English R1A

Reading & Composition: Snobbery


Section Semester Instructor Time Location Course Areas
1 Fall 2012 Ling, Jessica
MWF 9-10 222 Wheeler

Book List

Howells, William Dean: The Rise of Silas Lapham; Smith, Zadie: On Beauty;

Recommended: Franzen, Jonathan : The Corrections; Wharton, Edith: The House of Mirth

Other Readings and Media

Course reader includes: selections from The Book of Snobs and Vanity Fair, William Makepeace Thackeray. "Silly Novels by Lady Novelists," George Eliot. "Am I Snob?," Virginia Woolf. "A Portrait of the Hipster," Anatole Broyard. "Positions" from What Was the Hipster? A Sociological Investigation, "What Was the Hipster?" from New York Magazine, Mark Grief. "On Douchebags," Robert Moor. Selections from Distinction, Pierre Bourdieu. Selections from Oedipus Unbound, René Girard. Selected articles on Oprah/Franzen controversy. 

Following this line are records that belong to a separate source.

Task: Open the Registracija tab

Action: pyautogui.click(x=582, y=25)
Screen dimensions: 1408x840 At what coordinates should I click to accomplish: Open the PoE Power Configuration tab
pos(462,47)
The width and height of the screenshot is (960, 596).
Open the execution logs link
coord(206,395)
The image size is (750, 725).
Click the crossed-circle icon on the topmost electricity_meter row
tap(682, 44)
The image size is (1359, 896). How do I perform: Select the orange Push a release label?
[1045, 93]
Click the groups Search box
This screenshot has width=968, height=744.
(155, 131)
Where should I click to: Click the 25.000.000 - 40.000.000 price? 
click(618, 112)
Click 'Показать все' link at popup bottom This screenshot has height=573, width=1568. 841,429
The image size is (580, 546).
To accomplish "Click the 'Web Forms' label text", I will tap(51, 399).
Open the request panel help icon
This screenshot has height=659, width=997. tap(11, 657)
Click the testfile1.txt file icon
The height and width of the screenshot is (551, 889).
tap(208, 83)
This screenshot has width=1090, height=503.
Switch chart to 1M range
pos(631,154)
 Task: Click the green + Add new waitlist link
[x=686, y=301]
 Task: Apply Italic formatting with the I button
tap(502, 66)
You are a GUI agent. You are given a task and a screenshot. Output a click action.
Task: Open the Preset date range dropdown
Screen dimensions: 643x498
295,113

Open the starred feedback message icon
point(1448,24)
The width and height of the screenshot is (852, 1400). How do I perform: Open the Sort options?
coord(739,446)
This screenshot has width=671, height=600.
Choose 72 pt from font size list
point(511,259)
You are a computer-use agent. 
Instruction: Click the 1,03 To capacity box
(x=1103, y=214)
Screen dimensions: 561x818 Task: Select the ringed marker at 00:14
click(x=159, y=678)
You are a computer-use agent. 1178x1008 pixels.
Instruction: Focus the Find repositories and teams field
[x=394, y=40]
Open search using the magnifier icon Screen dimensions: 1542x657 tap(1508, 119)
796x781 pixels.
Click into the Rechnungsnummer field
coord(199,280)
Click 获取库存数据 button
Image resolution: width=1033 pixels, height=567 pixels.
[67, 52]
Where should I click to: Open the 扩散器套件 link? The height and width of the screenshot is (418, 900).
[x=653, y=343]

MLA Handbook for Writers of Research Papers suggested, but not required.

Description

We know a snob when we see one, though snobbery itself is curiously hard to define. Is it a process of making aesthetic distinctions or social ones? Or both? How do the choices we make every day – reading the right books, riding the right bike, eating with the right fork, measuring a hem – define the company we keep? And if we label someone else a snob, are we ourselves snobs? Thackeray writes: “You must not judge hastily or vulgarly of Snobs: to do so shows that you yourself are a Snob. I myself have been taken for one.” Tracing the figure of the snob from Victorian London to Williamsburg (circa 2004), from third wave coffee shops to the ivory tower, we’ll watch how the snob precariously positions himself in a field of judgment while maintaining a cautious sense of our own snobbery. We’ll also consider the novel’s place in training its readers to be good snobs. How does the novel correlate social positions with aesthetic taste? Is narration always an act of snobbery? And how does the novel position itself as an object of taste – what happens when bad literature aspires to be good?

This class seeks to hone writing skills, with particular attention to exposition and argument. In addition to weekly readings, a series of short essays (2-4 pages) will be assigned, beginning with a diagnostic. We’ll refine these essays through a combination of workshops and individual conferences.